Under California law, an insurer has a duty to defend its insured against third-party suits "when the policy is ambiguous and the insured would reasonably expect coverage based on the nature and kind of risk covered by the policy" or where "the underlying suit potentially seeks damages within the coverage of the policy." La Jolla Beach and Tennis Club, Inc. v. Industrial Indemnity Co., 9 Cal.4th 27, 36 Cal.Rptr.2d 100, 105, 884 P.2d 1048, 1053 (1994), as modified (1995) (quotations and citations omitted).
Although an insurer's duty to defend is broader than its duty to indemnify, "it is not absolute." Keating v. National Union Fire Ins. Co. of Pittsburgh, Pa., 995 F.2d 154, 156 (9th Cir.1993). The duty to defend an action is not "triggered by the prospect that the insured may face a claim for materially different relief in some other action brought in a distinctly different forum, merely because the two actions are premised on similar factual allegations." La Jolla Beach, 36 Cal.Rptr.2d at 109, 884 P.2d at 1057. Instead, "the test is whether the underlying action for which defense and indemnity is sought potentially seeks relief within the coverage of the policy." Id.
A. The Policies' Insuring Agreements Cover Only Tort, and Not Contract, Liability
The two policies at issue in the present case provide coverage only for those sums which the insured becomes "legally obligated to pay as damages...." California courts have consistently interpreted this language to cover only tort liabilities and not those liabilities arising in contract. See Insurance Co. of the West v. Haralambos Beverage Co., 195 Cal.App.3d 1308, 241 Cal.Rptr. 427, 430 (1987); Fireman's Fund Ins. Co. v. City of Turlock, 170 Cal.App.3d 988, 216 Cal.Rptr. 796, 800 (1985); International Surplus Lines Ins. Co. v. Devonshire Coverage Corp., 93 Cal.App.3d 601, 155 Cal.Rptr. 870, 875 (1979); Chamberlain v. Allstate Ins. Co., 931 F.2d 1361, 1365 (9th Cir.1991). Thus, Maryland owes a duty to defend the underlying lawsuits only if the claims against Stanford are based on tort liability.
If a claim is dependent upon the existence of an underlying contract, the claim sounds in contract, as opposed to tort. Haralambos, 241 Cal.Rptr. at 430-31 (liability is purely contractual where liability depends upon the existence of a contract); City of Turlock, 216 Cal.Rptr. at 800 (same). This distinction between contract and tort liability is demonstrated in Allstate Ins. Co. v. Hansten, 765 F.Supp. 614 (N.D.Cal.1991).
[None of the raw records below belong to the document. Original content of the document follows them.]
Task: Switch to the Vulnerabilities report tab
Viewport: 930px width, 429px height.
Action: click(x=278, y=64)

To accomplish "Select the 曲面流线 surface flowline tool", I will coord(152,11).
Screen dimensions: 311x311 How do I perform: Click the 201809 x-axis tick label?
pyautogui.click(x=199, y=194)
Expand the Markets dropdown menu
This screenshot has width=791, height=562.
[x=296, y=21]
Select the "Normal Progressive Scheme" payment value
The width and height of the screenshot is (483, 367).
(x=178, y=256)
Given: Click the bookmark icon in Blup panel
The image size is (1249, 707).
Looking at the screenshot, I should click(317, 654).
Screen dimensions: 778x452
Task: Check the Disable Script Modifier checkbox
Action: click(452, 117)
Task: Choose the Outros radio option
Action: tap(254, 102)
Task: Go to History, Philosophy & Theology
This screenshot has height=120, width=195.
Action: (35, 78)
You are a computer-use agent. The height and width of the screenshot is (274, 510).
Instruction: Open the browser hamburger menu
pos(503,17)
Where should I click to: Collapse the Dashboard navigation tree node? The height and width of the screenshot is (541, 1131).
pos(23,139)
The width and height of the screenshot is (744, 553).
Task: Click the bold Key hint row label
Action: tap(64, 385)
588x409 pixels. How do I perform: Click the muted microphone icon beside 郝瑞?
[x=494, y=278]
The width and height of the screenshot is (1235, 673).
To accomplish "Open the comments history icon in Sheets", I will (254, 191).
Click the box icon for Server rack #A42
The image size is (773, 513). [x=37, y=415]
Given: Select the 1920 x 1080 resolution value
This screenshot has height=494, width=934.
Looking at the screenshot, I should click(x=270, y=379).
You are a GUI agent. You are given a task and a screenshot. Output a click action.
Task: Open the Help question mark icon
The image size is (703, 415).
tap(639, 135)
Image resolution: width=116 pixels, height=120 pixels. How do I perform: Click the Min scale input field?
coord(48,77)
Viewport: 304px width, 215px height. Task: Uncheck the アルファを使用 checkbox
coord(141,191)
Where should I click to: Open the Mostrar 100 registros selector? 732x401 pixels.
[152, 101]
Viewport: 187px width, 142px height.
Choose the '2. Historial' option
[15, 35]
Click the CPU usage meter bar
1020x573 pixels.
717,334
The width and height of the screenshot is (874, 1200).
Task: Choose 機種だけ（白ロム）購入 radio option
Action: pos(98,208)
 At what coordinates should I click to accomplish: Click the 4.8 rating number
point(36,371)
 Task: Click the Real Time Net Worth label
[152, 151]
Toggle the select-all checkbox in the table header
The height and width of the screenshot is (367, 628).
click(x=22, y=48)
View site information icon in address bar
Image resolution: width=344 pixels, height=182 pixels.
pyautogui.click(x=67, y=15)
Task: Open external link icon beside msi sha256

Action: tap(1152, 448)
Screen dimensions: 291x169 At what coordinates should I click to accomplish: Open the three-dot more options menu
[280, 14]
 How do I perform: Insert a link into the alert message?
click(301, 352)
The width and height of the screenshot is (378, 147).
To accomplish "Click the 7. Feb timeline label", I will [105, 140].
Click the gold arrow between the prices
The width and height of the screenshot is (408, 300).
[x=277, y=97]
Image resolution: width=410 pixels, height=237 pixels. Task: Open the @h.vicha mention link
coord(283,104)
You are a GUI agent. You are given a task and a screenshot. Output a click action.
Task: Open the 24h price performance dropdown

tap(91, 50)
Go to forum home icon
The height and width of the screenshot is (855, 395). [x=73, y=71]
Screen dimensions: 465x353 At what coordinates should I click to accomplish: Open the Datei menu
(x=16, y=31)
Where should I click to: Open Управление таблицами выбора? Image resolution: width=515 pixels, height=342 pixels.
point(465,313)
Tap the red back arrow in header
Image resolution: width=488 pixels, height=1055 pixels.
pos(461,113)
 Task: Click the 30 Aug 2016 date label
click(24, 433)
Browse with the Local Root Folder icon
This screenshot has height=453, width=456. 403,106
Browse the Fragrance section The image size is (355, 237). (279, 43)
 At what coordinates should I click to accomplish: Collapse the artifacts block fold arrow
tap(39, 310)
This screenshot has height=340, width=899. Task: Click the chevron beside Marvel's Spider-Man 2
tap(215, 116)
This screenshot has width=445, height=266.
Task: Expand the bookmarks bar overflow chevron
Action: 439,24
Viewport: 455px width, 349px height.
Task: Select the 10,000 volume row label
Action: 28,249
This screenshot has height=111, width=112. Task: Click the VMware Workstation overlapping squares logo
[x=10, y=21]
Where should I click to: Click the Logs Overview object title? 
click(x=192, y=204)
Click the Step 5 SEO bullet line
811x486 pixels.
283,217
In Hansten, the insured sold a house to the Wedekinds. Id. at 615. A dispute arose concerning disclosure issues, and the Wedekinds sued on both contract and tort theories. Id. The insurance policy at issue did not cover liability based on breach of a contractual duty. Id. at 616. In holding that a cause of action for negligence was not covered under the policy, the court explained:
Although this [negligence] claim does not refer to the Hanstens' contractual duties, the alleged harm could not have been realized without the contract to sell the house. Without the contract, the Hanstens would have had no duty of care towards the Wedekinds. Therefore, the duty alleged to have been breached was a contractual duty, and the policy does not cover such losses.
In the present case, the underlying lawsuits alleged claims based on breach of contract, negligent and intentional misrepresentation, and nondisclosure. Liability for all of these claims depends upon the existence of the underlying purchase agreements because without the purchasing agreements, Stanford would not have a duty of care towards the claimants. The liability in the underlying lawsuits is therefore purely contractual and not covered under the insurance policies. See Haralambos, 241 Cal.Rptr. at 430-31.
However, Stanford cites American States Ins. Co. v. Canyon Creek, 786 F.Supp. 821 (N.D.Cal.1991), in support of its claim that the "personal injury" coverage should extend to the underlying lawsuits.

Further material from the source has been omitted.